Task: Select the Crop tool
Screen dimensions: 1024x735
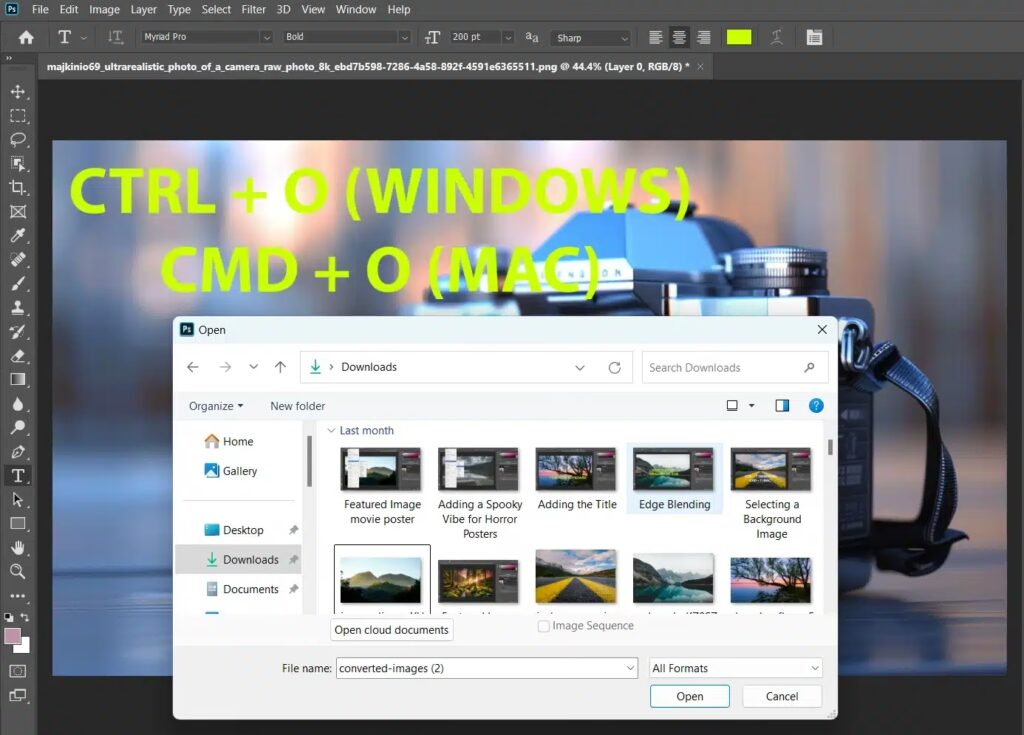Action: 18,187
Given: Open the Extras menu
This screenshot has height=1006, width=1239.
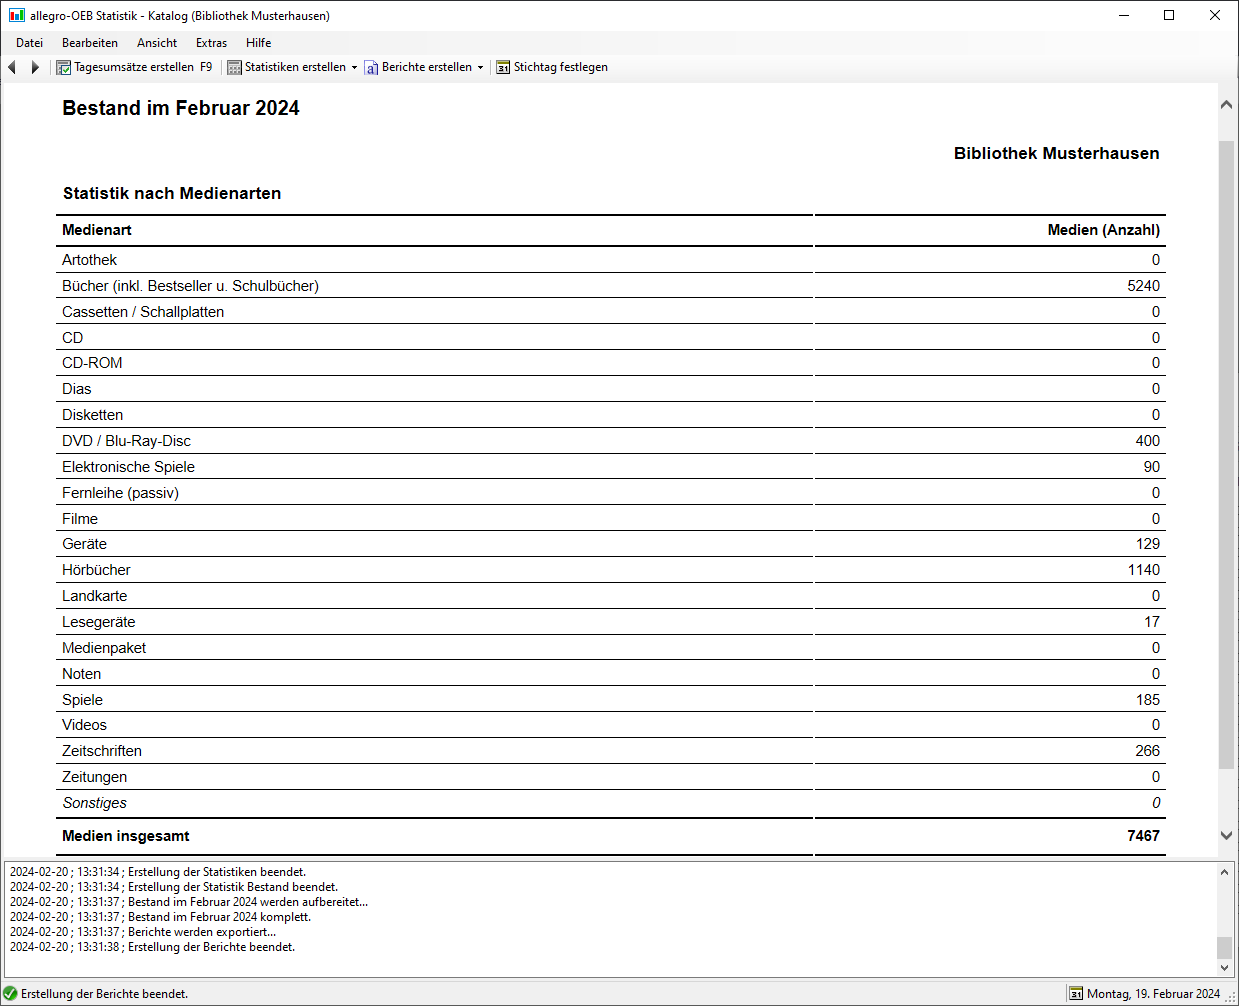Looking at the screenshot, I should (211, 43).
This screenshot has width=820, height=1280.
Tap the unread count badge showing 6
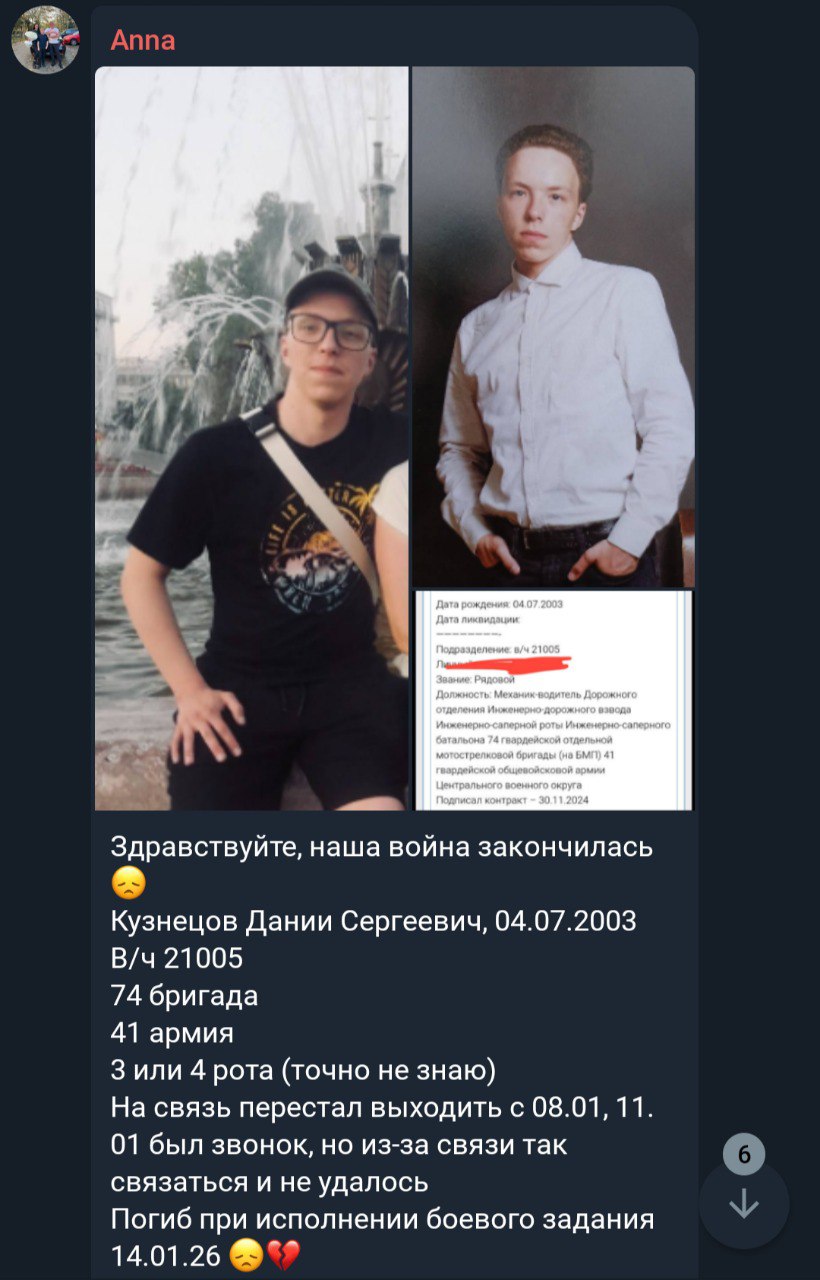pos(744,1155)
---
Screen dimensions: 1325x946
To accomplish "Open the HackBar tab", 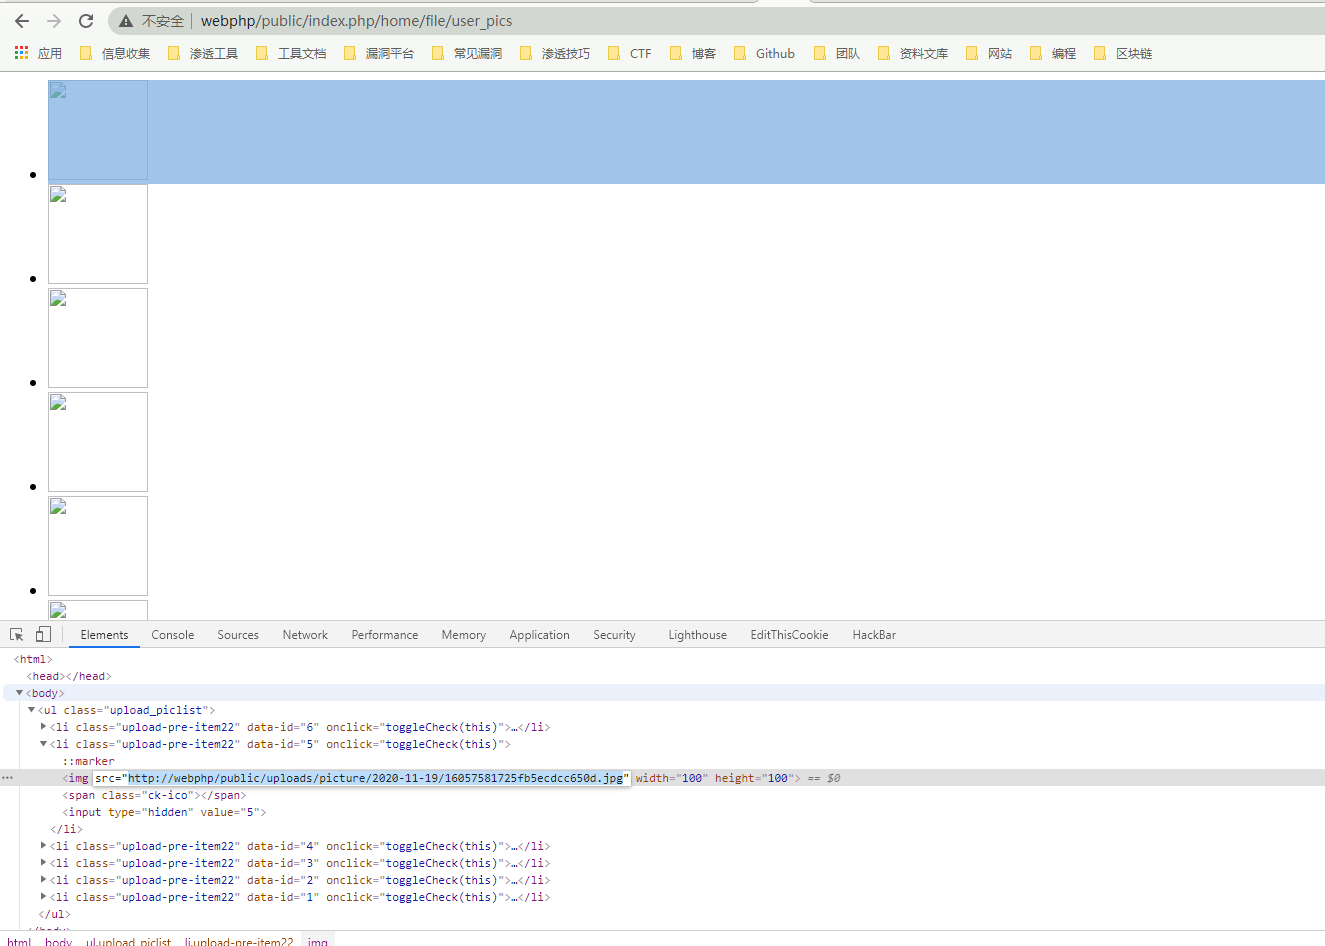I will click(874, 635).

_Your task_: Starting at the line with "Task: Select the Crop tool" in the entries above, write out every line exactly until the line with "This screenshot has width=820, height=1280." has been written. Include no pictures and nothing more.

_Expected answer_:
Task: Select the Crop tool
Screen dimensions: 1024x735
Action: 18,187
Given: Open the Extras menu
This screenshot has height=1006, width=1239.
Looking at the screenshot, I should (211, 43).
This screenshot has width=820, height=1280.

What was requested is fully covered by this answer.